start Records for this exercise

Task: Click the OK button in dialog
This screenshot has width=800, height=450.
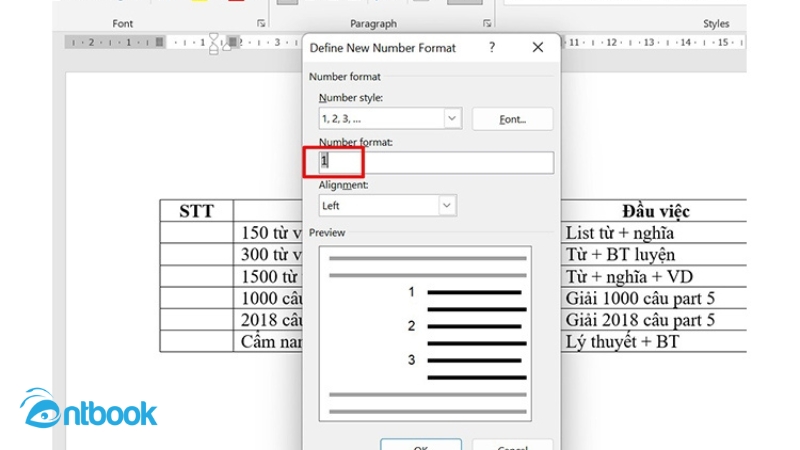Action: point(421,444)
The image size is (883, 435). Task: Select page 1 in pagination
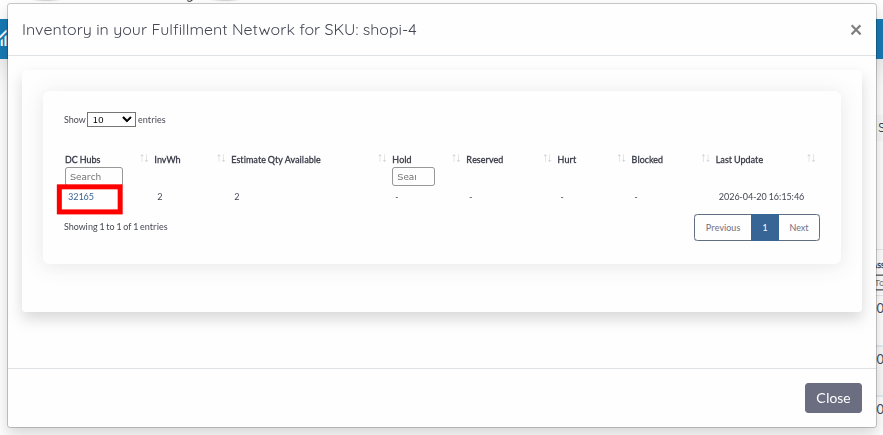765,228
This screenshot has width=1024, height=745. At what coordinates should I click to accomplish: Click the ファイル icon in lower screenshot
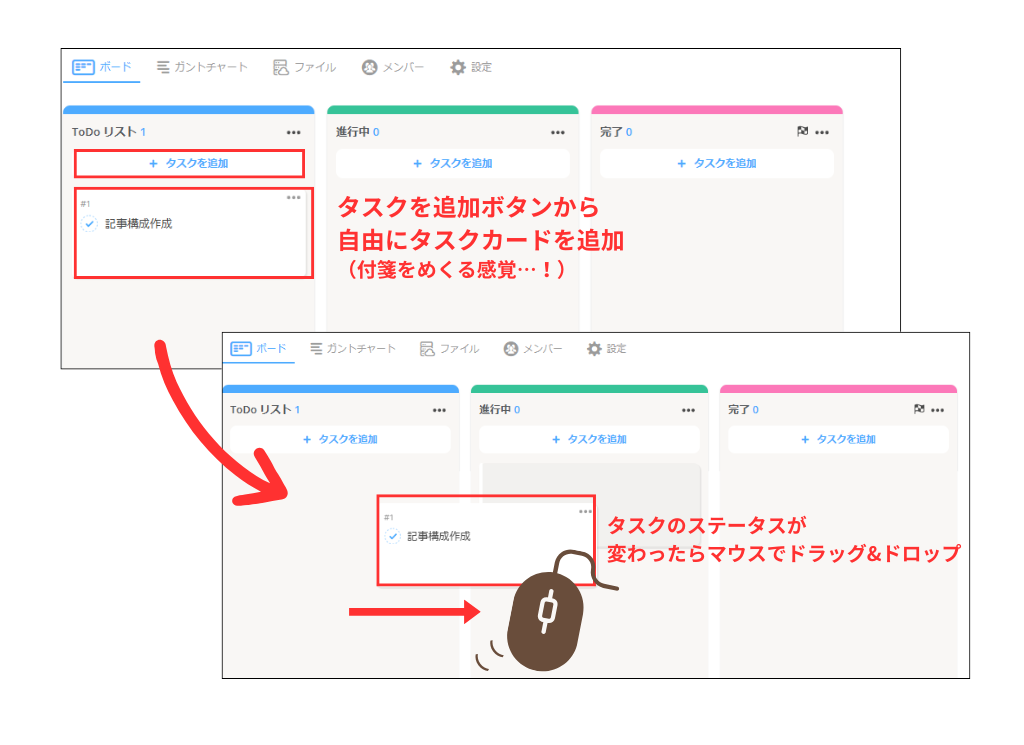(x=427, y=349)
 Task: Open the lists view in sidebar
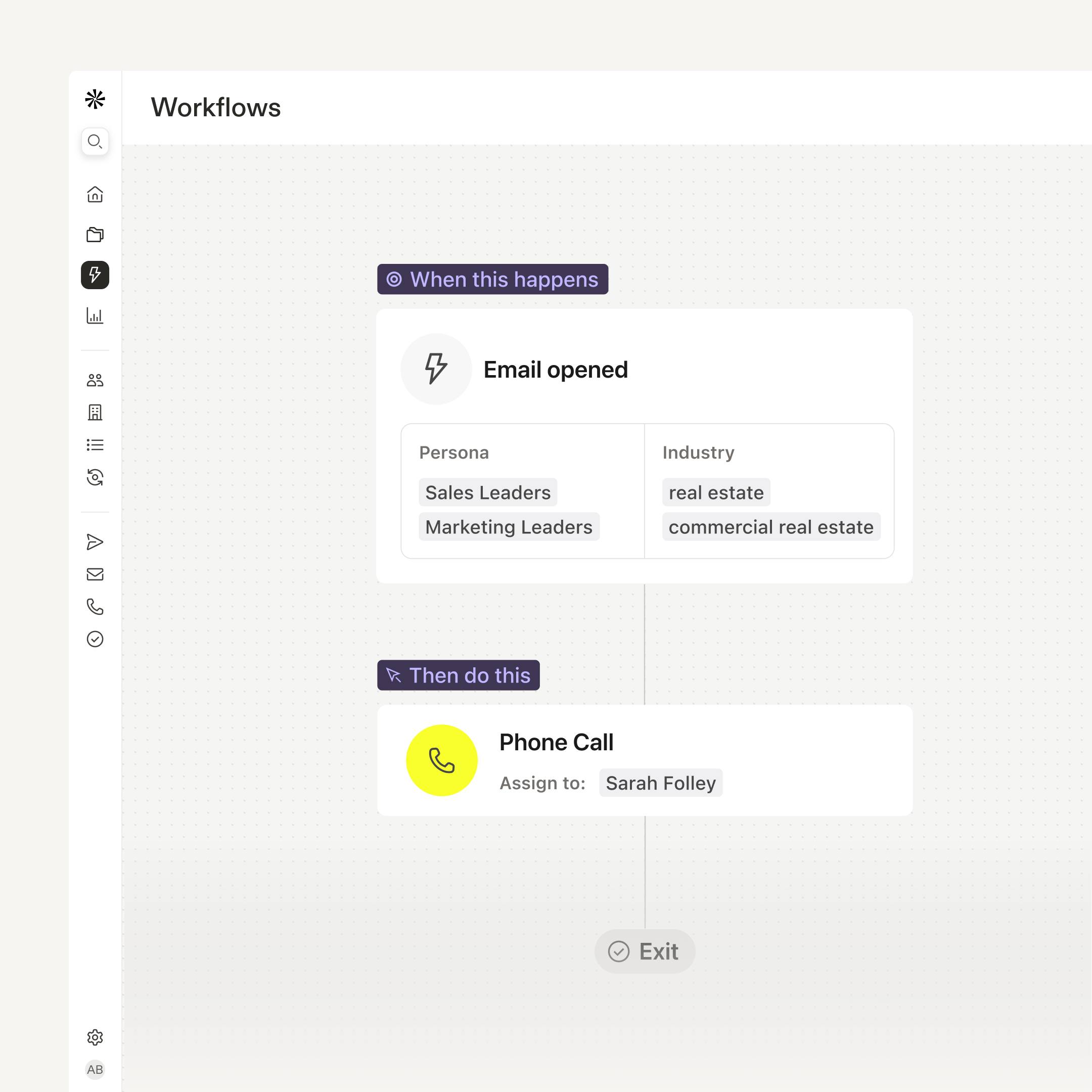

end Records for this exercise

■ Your task ■
Set down the text of all the items above word for word, leaving out the pictures.

■ Task result ■
Task: Click the OK button in dialog
This screenshot has width=800, height=450.
Action: point(421,444)
The image size is (883, 435). Task: Select page 1 in pagination
765,228
This screenshot has width=1024, height=745. At what coordinates should I click to accomplish: Click the ファイル icon in lower screenshot
(x=427, y=349)
 Task: Open the lists view in sidebar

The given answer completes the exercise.